Review of Osama, by Lavie Tidhar

Wishing Terrorism Was Only Fiction

Many people have compared the novel Osama by Lavie Tidhar to books by Phillip K. Dick. It is similar in that the main characters come to realize that reality is not at all what it seems, and that there are those who would stop them from learning the truth. However, Osama is much more beautifully written, and without the heightened paranoia of many of Dick’s works.

This is not a difficult book to read, but it is a very difficult book to discuss. I finished it over a month ago and I am still trying to articulate my response.

It starts out simply enough. The first couple of short chapters are beautifully atmospheric. We see Joe, a loner, having his morning coffee, watching the sky and the people in Vientiane, Laos. But this is an alternate Laos, in a more peaceful, less technologically advanced world. A world without global terrorism. Here Osama bin Laden is just the hero of a series of violent pulp novels which Joe enjoys reading in his downtime.

At first Joe seems like a cliché private detective, complete with an anonymous office and bottle of booze in the drawer. A mysterious woman literally appears in Joe’s office and hires him to find Mike Longshott, the writer of the Osama bin Laden:Vigilante books. She presents him with a strange black card that provides a seemingly inexhaustible supply of credit.
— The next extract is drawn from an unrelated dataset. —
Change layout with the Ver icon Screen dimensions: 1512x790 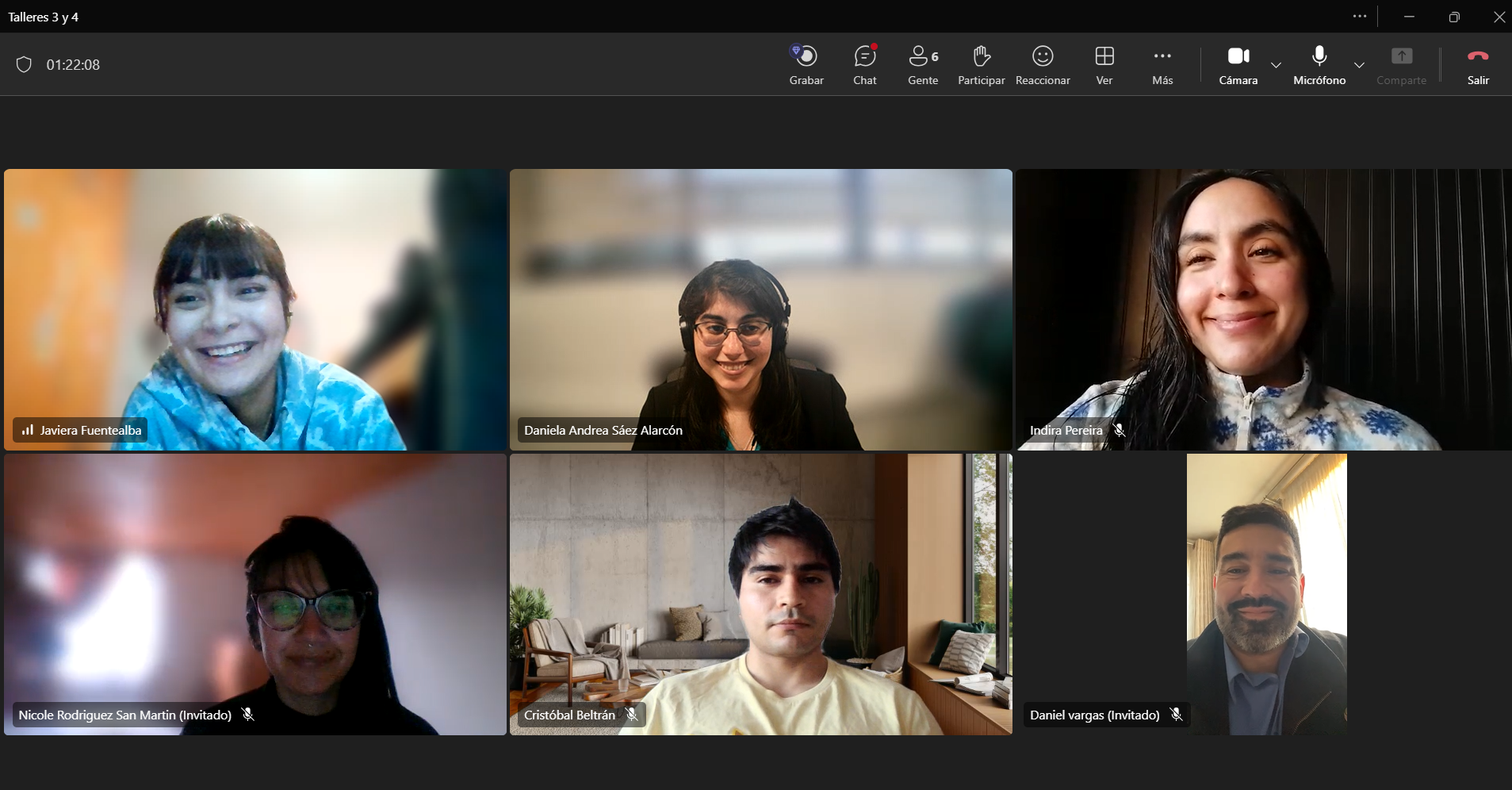tap(1104, 65)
Joe begins a quest that leads him from Laos to Paris, London and New York, pursued by some “men in black” types. So far, so typical… but as Joe drinks and smokes his way across continents, following clues, noir-detective style, his sense of identity and purpose begin to unravel.

First Joe finds himself falling in love with the mysterious woman who hired him, and is nagged by the sense that he knows her from somewhere. He also comes to realize that his world, inhabited by insubstantial “refugees,” may not be the only world. The reader realizes that the men in black, in fact, may be from our world.

In Osama, like classic detective fiction, the unanswered questions draw us in and lead us along. Who is the woman who hired Joe? Who or what are the refuges? Who is after Joe and why? And what is the real identity of Mike Longshott? But this book goes far beyond detective motifs, into uncharted waters.

As the narrator comes apart, the reader, too, experiences dislocating shifts while reading the passages that are presumably from the Vigilante novels. This is because the excerpts presented from the “novels within the novel” are not pulp fiction at all, but our reality. They are written like news reports — flat and factual, sometimes using lists — and describe the terrorist attacks at Dar-es-Salaam, Sharm el-Sheikh, the 7/7 London bombings, and others, as well as the actions and (from an omniscient point of view) the thoughts of the terrorists.

As John H. Stevens astutely noted in his excellent review, “Tidhar is not writing about our angst or a sense of postmodern slippage so much as he is demonstrating that reality is plotted and that our identities are constructed to make sense of the world around us.” In other words, when reality is too horrible to comprehend, the mind will do what it must to protect the psyche.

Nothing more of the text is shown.